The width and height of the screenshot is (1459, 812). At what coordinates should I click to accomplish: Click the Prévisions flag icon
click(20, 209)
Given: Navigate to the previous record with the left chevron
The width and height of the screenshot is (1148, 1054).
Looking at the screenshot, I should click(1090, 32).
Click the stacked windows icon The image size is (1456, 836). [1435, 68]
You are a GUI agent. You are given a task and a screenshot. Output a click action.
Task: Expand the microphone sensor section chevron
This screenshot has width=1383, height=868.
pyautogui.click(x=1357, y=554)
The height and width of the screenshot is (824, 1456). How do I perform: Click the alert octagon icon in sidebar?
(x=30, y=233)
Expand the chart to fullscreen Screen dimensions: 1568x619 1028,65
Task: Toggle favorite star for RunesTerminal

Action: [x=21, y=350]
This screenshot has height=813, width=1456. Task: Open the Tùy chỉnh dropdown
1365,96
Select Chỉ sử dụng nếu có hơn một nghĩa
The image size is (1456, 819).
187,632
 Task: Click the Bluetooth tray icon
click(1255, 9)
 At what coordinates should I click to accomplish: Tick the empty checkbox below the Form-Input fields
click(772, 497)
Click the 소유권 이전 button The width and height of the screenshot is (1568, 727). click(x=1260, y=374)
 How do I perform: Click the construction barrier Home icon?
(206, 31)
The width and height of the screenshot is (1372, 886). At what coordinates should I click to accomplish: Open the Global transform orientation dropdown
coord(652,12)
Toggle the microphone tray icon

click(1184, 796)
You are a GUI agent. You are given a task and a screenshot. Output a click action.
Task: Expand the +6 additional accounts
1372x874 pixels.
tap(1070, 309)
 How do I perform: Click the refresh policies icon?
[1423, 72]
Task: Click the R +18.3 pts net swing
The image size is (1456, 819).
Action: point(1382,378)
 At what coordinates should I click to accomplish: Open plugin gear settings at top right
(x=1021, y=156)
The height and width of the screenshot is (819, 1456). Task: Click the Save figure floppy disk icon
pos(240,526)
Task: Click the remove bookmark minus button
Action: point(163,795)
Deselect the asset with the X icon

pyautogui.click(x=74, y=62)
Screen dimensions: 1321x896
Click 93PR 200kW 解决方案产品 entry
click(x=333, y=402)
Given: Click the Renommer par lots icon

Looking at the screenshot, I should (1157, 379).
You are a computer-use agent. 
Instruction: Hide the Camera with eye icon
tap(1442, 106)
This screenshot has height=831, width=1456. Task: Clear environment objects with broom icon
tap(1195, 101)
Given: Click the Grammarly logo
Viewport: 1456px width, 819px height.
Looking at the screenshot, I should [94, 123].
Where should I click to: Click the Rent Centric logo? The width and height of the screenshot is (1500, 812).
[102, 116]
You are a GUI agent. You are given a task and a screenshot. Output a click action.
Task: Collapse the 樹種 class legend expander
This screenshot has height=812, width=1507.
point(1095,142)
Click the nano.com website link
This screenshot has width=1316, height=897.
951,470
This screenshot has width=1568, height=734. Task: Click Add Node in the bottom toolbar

------------------------

▶ [How to complete this task] The expected result is every line above containing the string "chevron".

▶ [Solution to the exercise]
Given: Navigate to the previous record with the left chevron
Task: Expand the microphone sensor section chevron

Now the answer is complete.